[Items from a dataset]
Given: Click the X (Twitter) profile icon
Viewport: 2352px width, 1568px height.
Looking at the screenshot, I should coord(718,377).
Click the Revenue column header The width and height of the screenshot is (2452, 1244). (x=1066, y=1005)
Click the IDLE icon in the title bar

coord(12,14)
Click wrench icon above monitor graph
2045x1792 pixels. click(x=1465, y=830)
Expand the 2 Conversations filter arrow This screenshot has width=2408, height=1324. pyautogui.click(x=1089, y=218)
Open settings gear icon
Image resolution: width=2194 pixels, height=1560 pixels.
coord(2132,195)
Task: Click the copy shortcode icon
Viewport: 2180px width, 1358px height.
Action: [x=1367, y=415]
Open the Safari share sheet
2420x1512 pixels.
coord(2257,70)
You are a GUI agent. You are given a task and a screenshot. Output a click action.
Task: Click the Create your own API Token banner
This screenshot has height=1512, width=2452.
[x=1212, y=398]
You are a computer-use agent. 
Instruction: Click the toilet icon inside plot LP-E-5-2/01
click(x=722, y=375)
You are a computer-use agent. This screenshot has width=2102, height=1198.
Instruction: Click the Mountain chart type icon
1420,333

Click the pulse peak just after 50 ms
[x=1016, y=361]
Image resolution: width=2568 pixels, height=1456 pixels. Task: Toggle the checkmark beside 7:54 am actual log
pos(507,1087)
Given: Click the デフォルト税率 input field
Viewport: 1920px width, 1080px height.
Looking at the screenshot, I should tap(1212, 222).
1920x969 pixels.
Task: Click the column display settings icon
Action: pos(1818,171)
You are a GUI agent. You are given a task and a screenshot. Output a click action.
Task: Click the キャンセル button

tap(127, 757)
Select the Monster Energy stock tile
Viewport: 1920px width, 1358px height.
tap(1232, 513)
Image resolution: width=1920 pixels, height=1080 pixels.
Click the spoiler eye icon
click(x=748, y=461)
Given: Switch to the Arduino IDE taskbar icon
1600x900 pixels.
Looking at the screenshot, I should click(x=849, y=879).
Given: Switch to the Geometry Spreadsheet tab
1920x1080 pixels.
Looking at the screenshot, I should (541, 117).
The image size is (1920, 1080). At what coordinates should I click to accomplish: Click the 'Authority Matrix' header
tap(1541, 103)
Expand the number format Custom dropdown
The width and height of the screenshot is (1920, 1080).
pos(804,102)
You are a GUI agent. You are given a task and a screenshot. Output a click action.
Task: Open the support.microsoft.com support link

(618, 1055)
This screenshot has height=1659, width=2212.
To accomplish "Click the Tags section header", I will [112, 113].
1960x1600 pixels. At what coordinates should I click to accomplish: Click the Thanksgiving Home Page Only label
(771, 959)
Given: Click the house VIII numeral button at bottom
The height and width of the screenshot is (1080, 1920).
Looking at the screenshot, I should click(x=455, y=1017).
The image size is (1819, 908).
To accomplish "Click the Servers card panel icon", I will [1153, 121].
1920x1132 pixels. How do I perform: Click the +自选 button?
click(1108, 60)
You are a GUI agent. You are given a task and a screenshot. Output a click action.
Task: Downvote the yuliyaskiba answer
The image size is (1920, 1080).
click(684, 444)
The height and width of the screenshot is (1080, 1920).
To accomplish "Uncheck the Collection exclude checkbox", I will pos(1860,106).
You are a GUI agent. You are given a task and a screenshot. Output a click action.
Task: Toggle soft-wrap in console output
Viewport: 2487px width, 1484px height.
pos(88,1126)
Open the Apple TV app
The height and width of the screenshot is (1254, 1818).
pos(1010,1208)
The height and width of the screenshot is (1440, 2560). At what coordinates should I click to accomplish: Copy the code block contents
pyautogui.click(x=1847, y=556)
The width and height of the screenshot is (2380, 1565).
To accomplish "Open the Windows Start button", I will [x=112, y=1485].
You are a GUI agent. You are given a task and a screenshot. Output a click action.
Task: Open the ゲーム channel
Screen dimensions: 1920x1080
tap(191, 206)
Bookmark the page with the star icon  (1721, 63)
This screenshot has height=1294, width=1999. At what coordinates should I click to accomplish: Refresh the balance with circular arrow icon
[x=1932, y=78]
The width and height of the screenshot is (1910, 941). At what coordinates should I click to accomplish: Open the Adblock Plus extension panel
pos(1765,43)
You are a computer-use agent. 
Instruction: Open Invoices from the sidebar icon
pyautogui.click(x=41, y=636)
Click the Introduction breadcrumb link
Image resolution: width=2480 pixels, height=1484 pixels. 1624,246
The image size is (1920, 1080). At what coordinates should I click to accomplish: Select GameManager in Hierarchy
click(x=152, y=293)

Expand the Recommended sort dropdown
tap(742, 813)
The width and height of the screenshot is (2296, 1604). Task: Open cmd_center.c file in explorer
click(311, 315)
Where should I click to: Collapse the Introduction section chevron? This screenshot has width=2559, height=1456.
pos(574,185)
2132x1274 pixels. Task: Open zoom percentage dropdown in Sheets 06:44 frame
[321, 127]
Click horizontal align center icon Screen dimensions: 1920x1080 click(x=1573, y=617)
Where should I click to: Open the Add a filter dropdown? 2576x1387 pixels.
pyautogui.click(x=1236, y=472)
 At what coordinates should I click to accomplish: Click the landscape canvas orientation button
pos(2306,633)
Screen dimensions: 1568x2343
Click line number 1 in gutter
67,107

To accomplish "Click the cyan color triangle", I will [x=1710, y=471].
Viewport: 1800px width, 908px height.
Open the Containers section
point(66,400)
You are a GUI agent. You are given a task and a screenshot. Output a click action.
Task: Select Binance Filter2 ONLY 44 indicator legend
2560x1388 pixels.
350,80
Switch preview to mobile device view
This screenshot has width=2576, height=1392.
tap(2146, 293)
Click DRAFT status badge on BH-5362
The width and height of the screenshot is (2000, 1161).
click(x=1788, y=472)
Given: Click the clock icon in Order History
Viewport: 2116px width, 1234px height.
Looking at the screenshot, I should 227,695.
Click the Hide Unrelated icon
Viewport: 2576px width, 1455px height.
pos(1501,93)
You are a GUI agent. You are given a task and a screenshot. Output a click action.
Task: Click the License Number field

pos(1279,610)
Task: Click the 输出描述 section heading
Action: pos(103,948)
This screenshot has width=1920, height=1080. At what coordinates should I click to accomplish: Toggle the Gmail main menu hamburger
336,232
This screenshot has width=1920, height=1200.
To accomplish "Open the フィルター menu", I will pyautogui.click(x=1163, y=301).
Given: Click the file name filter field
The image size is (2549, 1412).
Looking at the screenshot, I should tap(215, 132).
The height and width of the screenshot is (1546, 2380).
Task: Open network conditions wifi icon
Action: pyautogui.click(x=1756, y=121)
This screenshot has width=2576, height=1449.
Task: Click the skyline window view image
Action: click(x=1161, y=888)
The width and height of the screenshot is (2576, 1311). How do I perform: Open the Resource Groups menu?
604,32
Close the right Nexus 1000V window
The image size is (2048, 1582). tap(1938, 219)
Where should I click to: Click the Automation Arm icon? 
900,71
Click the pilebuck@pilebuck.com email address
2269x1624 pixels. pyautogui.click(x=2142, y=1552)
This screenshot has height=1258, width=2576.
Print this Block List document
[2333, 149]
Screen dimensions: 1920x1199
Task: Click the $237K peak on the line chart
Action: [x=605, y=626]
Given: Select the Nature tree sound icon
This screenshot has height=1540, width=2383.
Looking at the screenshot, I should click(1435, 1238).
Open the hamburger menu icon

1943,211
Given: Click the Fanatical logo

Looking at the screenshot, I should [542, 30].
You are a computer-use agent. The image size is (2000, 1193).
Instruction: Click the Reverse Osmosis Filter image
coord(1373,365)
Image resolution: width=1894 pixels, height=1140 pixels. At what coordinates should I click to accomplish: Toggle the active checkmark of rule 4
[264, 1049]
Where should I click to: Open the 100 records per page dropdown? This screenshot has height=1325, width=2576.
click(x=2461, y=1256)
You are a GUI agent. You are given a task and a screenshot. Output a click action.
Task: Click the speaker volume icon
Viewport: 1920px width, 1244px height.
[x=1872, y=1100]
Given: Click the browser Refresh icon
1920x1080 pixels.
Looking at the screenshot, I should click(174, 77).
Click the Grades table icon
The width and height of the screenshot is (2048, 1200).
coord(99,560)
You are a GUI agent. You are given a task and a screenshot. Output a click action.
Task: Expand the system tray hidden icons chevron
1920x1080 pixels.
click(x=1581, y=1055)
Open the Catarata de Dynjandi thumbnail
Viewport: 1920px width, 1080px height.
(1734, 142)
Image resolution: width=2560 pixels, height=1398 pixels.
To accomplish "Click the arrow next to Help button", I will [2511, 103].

**TASK TO COMPLETE**
Look above for the line holding "Viewport: 2352px width, 1568px height.". Print it and every line after it, exactly, through the line holding "Task: Click the copy shortcode icon".

**ANSWER TO THE PROBLEM**
Viewport: 2352px width, 1568px height.
Looking at the screenshot, I should coord(718,377).
Click the Revenue column header The width and height of the screenshot is (2452, 1244). (x=1066, y=1005)
Click the IDLE icon in the title bar

coord(12,14)
Click wrench icon above monitor graph
2045x1792 pixels. click(x=1465, y=830)
Expand the 2 Conversations filter arrow This screenshot has width=2408, height=1324. pyautogui.click(x=1089, y=218)
Open settings gear icon
Image resolution: width=2194 pixels, height=1560 pixels.
coord(2132,195)
Task: Click the copy shortcode icon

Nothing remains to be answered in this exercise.